Duality of Interest. This study was also supported by the Bayer Retina Award (S.N.), Novartis Pharmaceuticals research grants (S.N.), Alcon research grants (S.N.), and grants from Kowa Company, Ltd. This research was conducted in collaboration with Kyushu University and Kowa Company, Ltd. S.N. and K.-H.S. received research support fees from Kowa Company, Ltd. No other potential conflicts of interest relevant to this article were reported.
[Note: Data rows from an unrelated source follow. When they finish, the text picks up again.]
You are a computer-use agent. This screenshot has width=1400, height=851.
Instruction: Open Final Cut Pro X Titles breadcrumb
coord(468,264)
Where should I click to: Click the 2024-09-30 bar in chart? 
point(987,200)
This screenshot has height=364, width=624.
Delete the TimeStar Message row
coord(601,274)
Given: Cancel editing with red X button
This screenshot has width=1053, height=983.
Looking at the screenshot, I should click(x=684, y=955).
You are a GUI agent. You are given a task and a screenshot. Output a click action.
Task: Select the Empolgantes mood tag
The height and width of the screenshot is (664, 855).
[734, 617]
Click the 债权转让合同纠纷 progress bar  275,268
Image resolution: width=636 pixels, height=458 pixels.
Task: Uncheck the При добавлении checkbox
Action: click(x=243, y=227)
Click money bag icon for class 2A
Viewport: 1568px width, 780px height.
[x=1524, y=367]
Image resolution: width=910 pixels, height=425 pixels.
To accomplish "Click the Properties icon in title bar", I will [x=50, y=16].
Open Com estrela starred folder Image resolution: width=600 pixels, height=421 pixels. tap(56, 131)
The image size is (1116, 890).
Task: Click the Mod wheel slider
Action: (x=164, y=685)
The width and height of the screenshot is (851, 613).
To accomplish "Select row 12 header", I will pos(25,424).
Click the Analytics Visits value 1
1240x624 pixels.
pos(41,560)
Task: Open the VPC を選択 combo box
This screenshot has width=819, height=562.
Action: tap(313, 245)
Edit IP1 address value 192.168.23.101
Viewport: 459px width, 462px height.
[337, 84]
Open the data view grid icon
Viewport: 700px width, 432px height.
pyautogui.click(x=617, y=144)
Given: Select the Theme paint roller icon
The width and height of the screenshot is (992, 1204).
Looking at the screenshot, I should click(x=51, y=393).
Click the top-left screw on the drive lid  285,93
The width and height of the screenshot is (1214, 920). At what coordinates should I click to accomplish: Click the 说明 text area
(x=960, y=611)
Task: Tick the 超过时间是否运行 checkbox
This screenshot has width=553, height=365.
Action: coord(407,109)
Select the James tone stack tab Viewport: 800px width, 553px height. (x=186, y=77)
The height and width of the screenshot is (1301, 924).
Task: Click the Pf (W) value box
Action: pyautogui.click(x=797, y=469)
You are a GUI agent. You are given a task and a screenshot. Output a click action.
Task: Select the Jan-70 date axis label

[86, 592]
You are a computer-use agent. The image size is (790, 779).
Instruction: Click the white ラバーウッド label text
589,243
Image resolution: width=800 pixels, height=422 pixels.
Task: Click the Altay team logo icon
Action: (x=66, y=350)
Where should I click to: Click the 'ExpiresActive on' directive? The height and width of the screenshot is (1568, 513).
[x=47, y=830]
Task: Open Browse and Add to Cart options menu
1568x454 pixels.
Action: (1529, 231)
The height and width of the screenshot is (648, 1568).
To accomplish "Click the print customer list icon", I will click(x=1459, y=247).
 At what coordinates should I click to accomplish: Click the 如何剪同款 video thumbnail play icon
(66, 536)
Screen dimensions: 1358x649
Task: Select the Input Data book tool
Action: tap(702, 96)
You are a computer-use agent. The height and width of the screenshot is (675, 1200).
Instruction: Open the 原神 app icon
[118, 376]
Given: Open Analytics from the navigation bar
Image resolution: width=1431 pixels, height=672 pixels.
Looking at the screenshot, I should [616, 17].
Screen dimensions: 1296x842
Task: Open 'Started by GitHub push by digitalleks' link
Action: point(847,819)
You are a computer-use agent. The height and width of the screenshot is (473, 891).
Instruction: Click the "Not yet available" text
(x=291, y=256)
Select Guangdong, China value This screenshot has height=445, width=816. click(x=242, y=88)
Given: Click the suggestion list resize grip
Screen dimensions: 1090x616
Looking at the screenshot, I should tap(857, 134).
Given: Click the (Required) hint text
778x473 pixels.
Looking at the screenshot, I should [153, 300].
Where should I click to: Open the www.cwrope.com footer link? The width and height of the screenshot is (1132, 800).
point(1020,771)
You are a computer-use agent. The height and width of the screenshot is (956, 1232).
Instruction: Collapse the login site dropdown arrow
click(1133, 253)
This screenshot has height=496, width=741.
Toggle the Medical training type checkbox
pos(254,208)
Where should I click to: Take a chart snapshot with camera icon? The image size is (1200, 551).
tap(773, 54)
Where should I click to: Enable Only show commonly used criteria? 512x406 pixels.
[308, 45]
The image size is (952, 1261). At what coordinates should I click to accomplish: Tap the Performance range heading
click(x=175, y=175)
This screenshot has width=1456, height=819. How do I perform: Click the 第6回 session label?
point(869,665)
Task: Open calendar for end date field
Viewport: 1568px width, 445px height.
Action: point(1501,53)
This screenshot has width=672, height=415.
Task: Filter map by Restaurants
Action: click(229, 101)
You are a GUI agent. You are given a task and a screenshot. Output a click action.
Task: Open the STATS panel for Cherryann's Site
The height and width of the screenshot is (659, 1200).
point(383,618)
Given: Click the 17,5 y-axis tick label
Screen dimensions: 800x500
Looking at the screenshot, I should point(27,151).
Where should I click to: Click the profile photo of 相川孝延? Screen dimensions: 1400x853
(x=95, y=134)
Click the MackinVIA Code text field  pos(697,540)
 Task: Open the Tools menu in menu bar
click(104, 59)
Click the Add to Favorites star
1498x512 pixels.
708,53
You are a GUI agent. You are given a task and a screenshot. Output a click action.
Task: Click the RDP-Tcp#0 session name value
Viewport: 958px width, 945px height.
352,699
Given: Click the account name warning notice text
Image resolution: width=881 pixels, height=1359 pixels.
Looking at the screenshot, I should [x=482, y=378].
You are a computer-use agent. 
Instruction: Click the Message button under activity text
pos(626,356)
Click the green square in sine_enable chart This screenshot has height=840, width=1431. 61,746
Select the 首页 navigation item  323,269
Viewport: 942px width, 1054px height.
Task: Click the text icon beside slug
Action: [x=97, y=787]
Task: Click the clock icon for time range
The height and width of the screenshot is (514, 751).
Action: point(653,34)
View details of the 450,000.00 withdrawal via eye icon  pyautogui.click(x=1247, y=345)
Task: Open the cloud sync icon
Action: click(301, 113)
Author Contributions. S.N. conceived the project and designed the experiments with M.A. With critical assistance from A.W.S., T.I., and K.-H.S., M.A., M.Y., Y.F., and K.S. performed the in vivo experiments and M.A., H.F., Y.K., and I.W. conducted the in vitro experiments. H.A. performed the clinical study of intravitreal fasudil injection with DME patients. M.A. and S.N. were involved in data analysis. M.A. and S.N. wrote the manuscript. S.N. is the guarantor of this work and, as such, had full access to all the data in the study and takes responsibility for the integrity of the data and the accuracy of the data analysis.